We paddled into Dubuque, IA by skirting behind City Island in an effort to get out of the wind that attacked us upon departing the lock. While Kobie needed water, we also had to decide as to how we should proceed for the last hour of the day. We weren’t sure that we would find a decent campsite near Dubuque, especially in light of the fact that snow was in the forecast. While the word “motel” came up, there was nothing even remotely convenient in Dubuque, IA or East Dubuque, IL just across the river. East Dubuque was the northern most town along the Mississippi river in Illinois, so now instead of Wisconsin on the east side of the river we would have Illinois.

We paddled into a cove in Dubuque, which was home to a casino, several commercial boating outfits and the US Coast Guard. As there was no place to get out of the water in the cove, we looped back around and got out off the river on a sandy beach near a river walk area. We threw our kayaks on the wheels and pulled them somewhat inland. A couple stopped to talk who gave us splendid directions to a motel, but it was nearly two miles up the road involving a walk across a busy narrow bridge and mountain climbing up a hill. For all of those people who think Iowa is flat, let me dissuade you from that notion. I had people try to tell me how flat Iowa was before my Cross-Country bike ride in 2005 which took me through the state. Rest assured, Iowa is not flat.

We met another woman who mentioned that there was a Holiday Inn that was right downtown and hence much closer. She mentioned that it might run $40 a night. In 1982 perhaps. Downtown hotels generally have very little free space, not nearly enough to store a couple of 17 foot kayaks and don’t cost 40 bucks either.

We started walking to the bridge and decided that we really didn’t want to take a chance in traffic so I went to find someplace that we might be able to leave the kayaks in the area and then walk to a motel. In trying to keep with a nautical theme I started with a maritime museum, but it wouldn’t work. I remembered the Coast Guard and made a dash there by land. When I arrived at their building it was deserted. It took me a minute to realize that everyone must be on the ship sitting in the harbor. I got someone’s attention and within minutes was given the OK to leave our boats on the property.
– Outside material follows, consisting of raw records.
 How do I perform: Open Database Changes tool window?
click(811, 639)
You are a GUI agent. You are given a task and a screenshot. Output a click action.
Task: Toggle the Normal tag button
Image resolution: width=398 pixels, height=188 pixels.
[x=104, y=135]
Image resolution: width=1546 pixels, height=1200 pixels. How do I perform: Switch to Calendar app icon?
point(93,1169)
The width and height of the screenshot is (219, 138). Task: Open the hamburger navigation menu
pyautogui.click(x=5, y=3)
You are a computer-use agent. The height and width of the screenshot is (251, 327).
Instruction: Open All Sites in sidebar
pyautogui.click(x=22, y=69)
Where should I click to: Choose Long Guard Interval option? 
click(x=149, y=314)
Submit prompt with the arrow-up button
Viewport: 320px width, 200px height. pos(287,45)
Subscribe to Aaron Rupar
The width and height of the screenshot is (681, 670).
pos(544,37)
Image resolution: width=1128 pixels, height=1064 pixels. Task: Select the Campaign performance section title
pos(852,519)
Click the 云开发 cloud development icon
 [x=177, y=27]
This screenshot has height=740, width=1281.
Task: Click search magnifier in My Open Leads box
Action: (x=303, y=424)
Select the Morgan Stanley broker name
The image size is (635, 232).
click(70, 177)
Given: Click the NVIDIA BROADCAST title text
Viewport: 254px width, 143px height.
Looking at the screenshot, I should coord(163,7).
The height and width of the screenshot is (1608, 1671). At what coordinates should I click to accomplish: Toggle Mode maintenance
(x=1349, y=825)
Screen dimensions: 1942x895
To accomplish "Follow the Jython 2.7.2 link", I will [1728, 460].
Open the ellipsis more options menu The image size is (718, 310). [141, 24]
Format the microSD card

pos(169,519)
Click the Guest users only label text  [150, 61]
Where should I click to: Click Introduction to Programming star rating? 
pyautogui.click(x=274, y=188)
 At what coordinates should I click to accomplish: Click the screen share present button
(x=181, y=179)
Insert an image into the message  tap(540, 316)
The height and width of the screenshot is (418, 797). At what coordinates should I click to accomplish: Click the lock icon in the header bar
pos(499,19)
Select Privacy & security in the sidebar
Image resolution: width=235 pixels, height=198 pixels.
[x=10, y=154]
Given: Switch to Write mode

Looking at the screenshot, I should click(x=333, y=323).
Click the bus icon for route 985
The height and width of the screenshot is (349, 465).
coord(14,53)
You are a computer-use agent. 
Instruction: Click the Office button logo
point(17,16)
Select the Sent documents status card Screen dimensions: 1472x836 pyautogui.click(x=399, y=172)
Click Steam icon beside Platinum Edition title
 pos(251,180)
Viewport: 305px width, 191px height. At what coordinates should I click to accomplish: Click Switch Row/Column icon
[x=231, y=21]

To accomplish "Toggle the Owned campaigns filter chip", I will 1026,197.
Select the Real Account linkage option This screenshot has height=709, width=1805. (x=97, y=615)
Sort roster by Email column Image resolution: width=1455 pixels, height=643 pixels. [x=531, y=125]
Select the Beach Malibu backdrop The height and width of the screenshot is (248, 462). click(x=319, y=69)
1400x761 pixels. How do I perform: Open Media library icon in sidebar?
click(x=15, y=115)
I ran back to grab Kobie and our kayaks. We got set up leaving the kayaks behind a barbed wire fence on US Government property. I felt comfortable leaving most of my gear in the kayak as I would only need a few bits of clothes, my toothbrush and little else for a night in a motel.

The fellows directed us to the “A&W”, where there was supposedly the best burger in town. As we sat eating, Cory, one of the guys from the Coast Guard walked into the A&W and joined us for a chat. We sat talking for a bit and he offered us a ride to a motel. We set up with a motel and sat around talking about travel as Cory had travelled a bit, but Kobie and I were shot and called it as night. We got to sleep in a nice comfy bed, not having to worry if there is any water leaking in from the rain.